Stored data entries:

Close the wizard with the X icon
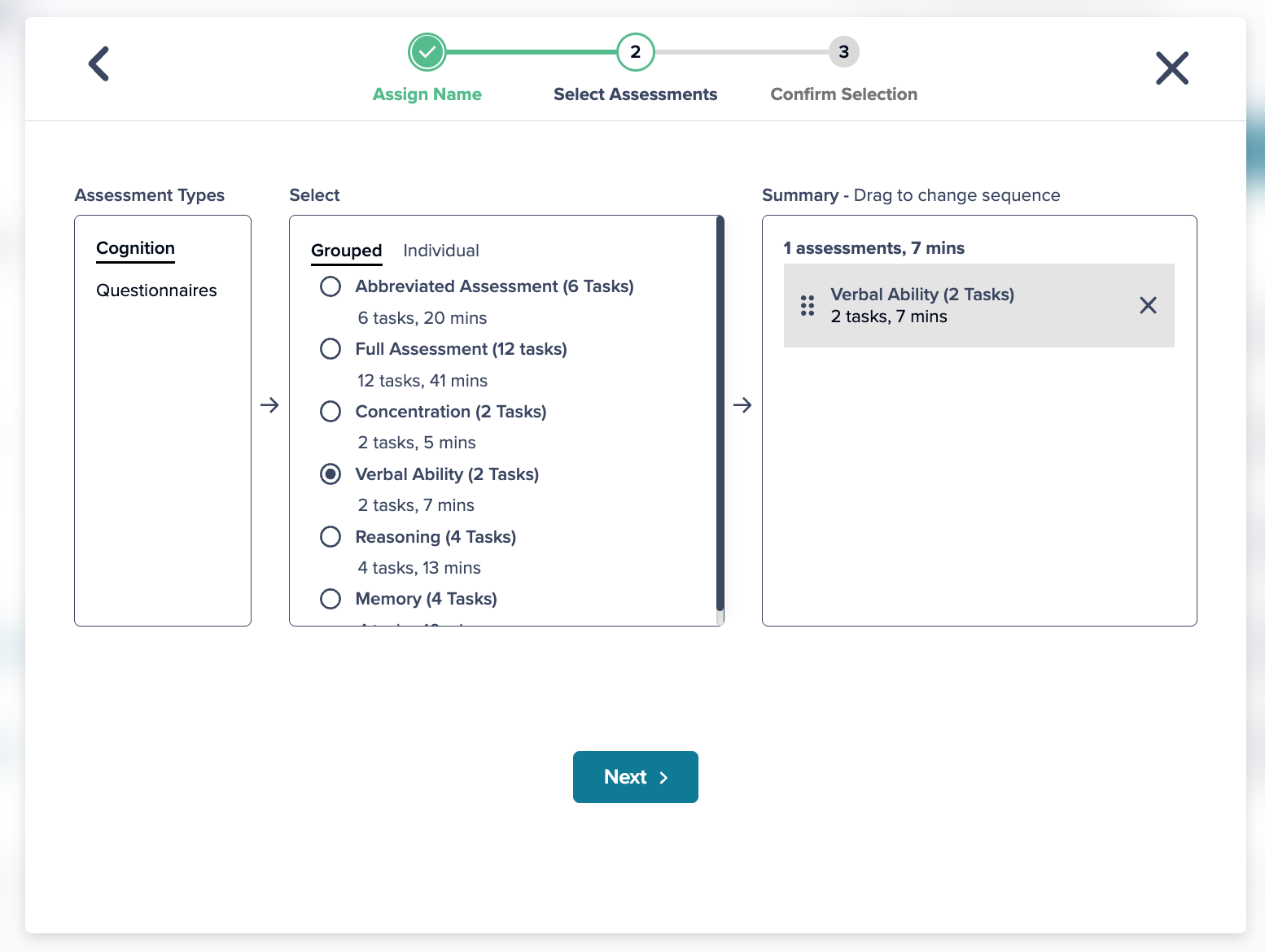1265x952 pixels. (x=1172, y=68)
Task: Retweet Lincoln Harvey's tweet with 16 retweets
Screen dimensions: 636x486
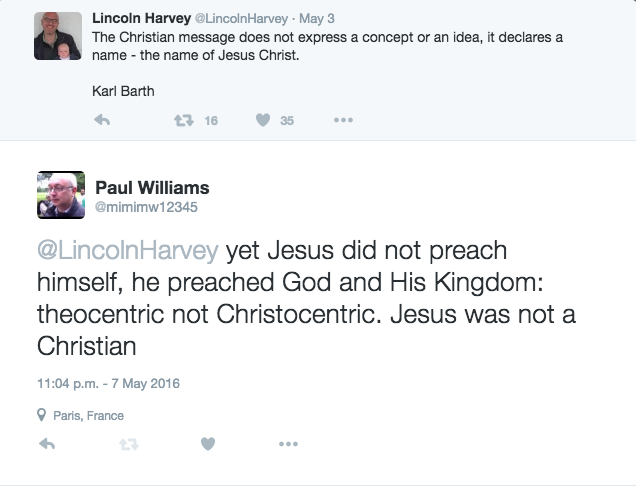Action: click(x=183, y=120)
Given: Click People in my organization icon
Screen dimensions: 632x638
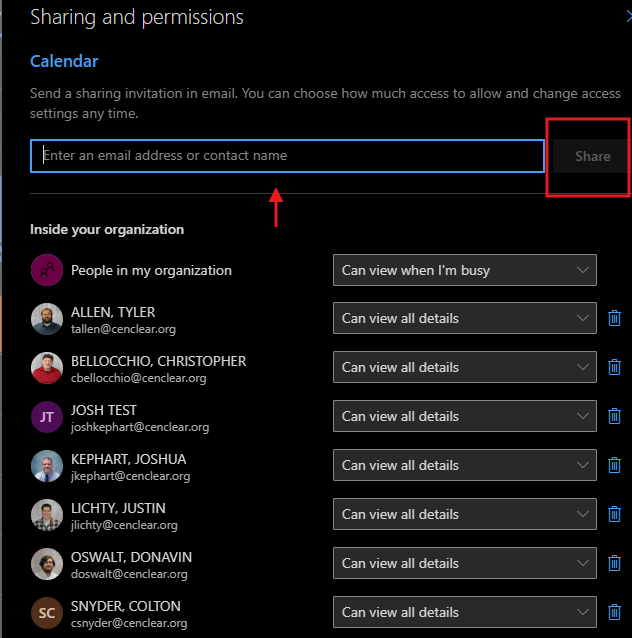Looking at the screenshot, I should [x=46, y=270].
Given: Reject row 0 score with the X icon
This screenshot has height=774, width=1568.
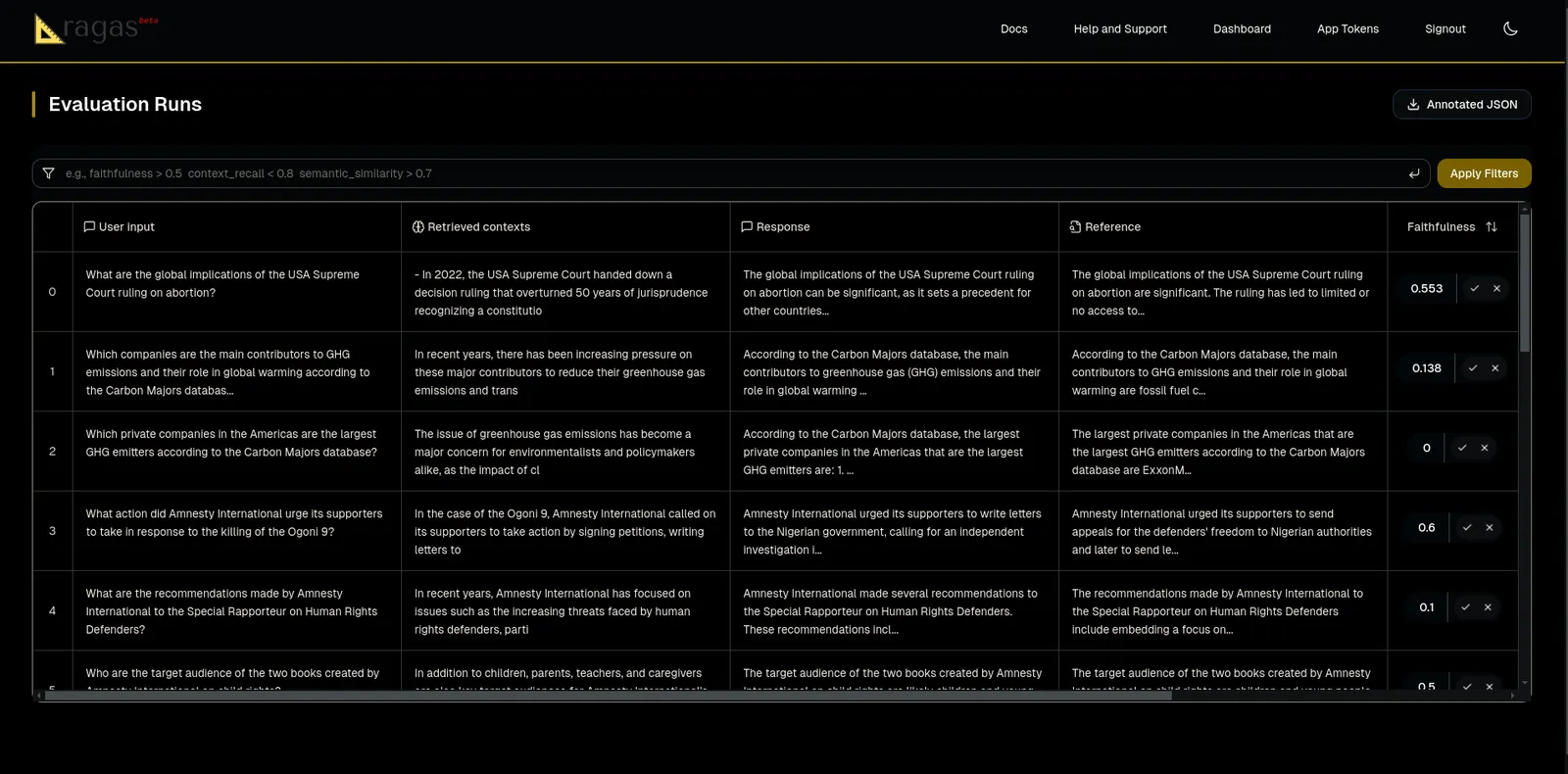Looking at the screenshot, I should pyautogui.click(x=1496, y=289).
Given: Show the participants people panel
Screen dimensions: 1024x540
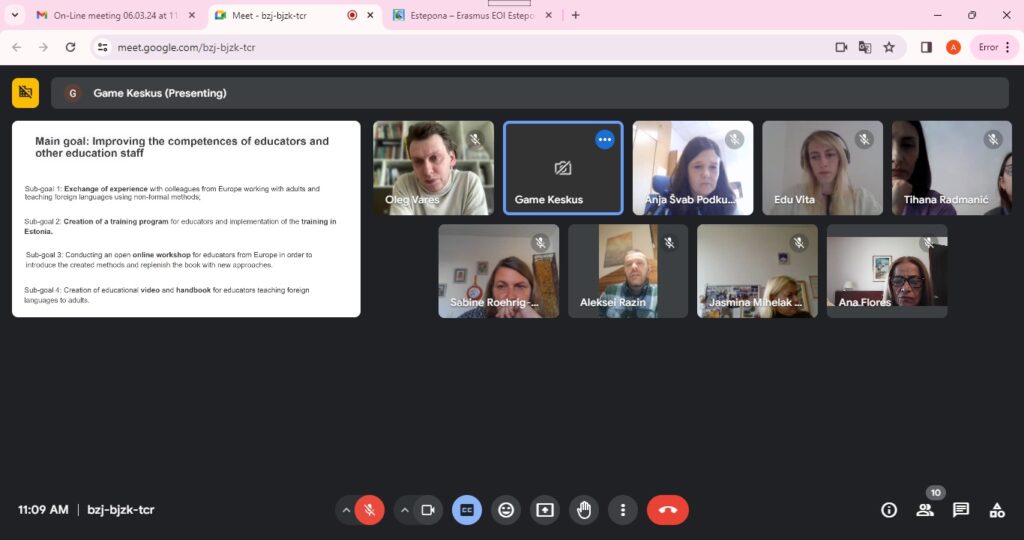Looking at the screenshot, I should [x=925, y=510].
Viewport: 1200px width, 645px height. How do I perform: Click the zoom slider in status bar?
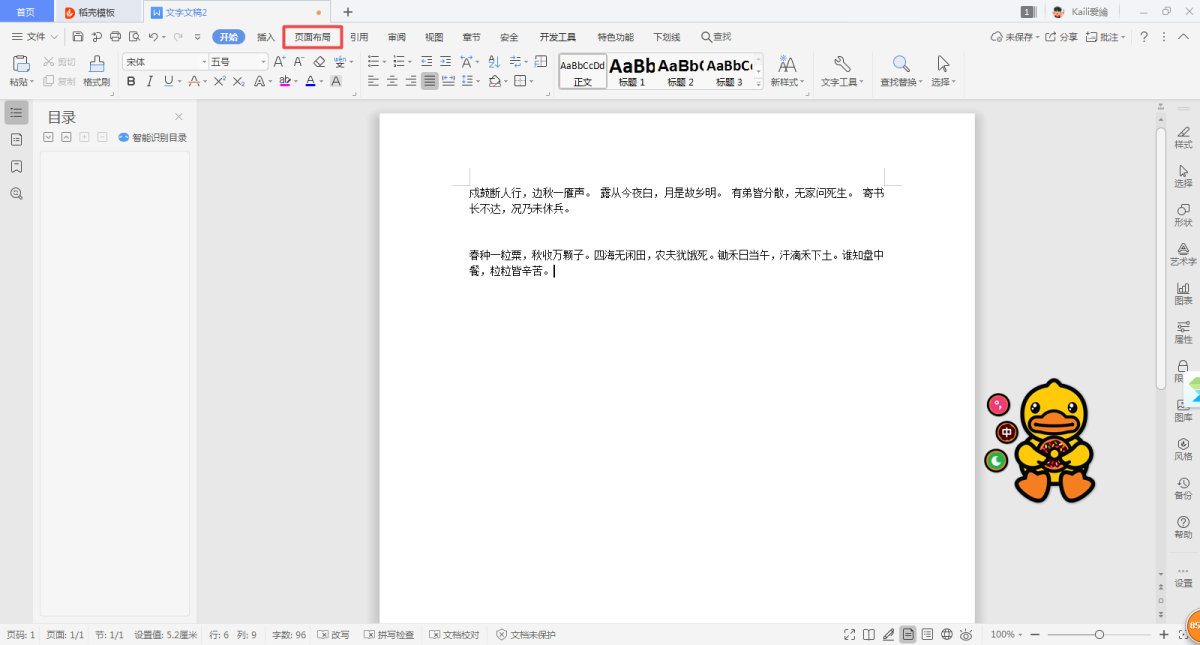(x=1099, y=634)
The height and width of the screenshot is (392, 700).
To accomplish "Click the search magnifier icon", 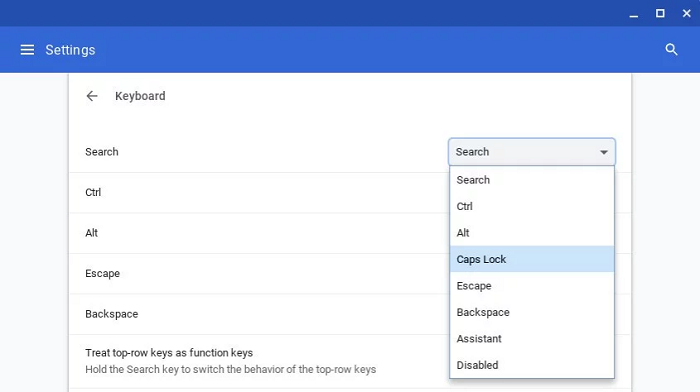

→ **GIVEN EXERCISE**: Output the lines of the data above from the line containing "Task: Retweet Lincoln" through the line containing "Looking at the screenshot, I should [x=46, y=270].", reproducing them verbatim. Leave the pictures out of your answer.

→ **ANSWER TO THE EXERCISE**:
Task: Retweet Lincoln Harvey's tweet with 16 retweets
Screen dimensions: 636x486
Action: click(x=183, y=120)
Given: Click People in my organization icon
Screen dimensions: 632x638
Looking at the screenshot, I should [x=46, y=270].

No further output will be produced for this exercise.